* Assignment
Your answer should repeat exactly the lines from the one holding "The width and height of the screenshot is (299, 211)." through the end of the data, and it should contain no pictures.

* Records for this task
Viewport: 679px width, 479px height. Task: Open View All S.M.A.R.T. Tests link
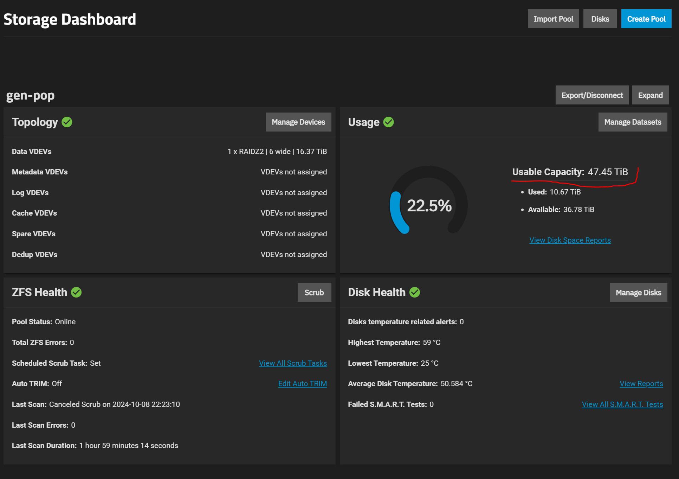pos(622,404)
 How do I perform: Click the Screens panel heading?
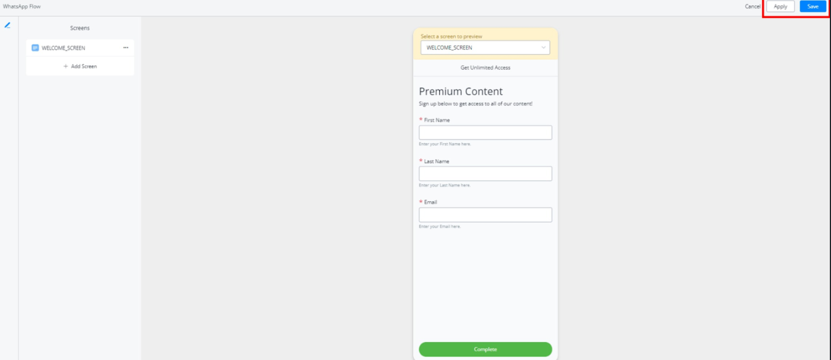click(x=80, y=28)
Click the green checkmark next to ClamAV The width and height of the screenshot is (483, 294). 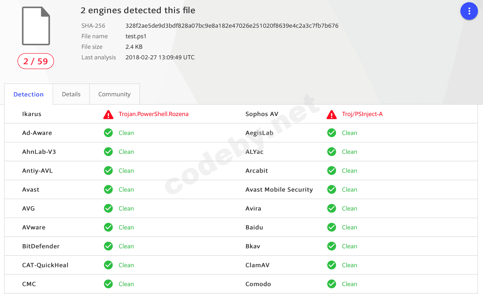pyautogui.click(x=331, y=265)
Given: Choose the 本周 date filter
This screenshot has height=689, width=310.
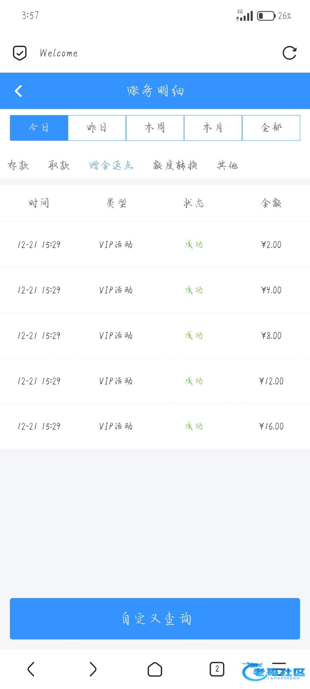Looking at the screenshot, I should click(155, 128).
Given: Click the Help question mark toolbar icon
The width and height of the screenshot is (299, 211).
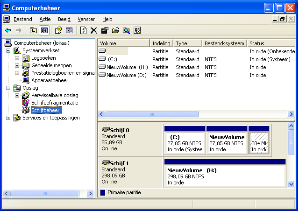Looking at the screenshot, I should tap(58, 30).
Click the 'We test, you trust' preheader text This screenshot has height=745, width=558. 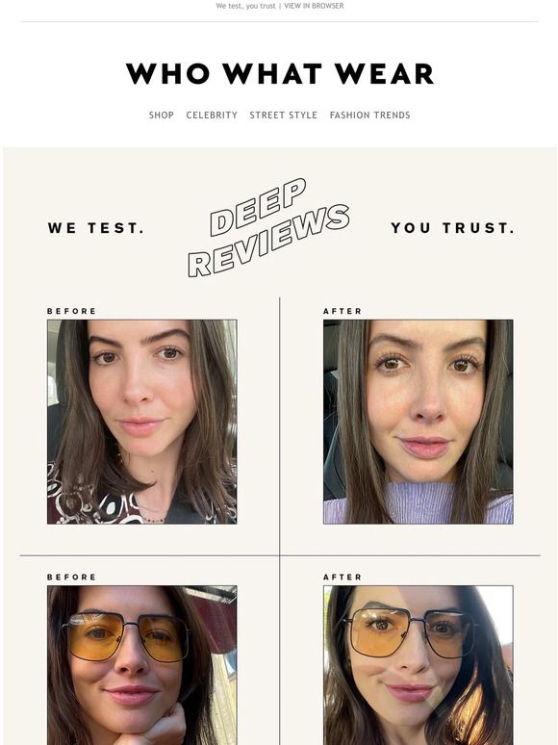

* Result of this exercise
The width and height of the screenshot is (299, 211).
Looking at the screenshot, I should tap(58, 30).
Click the 'We test, you trust' preheader text This screenshot has height=745, width=558. 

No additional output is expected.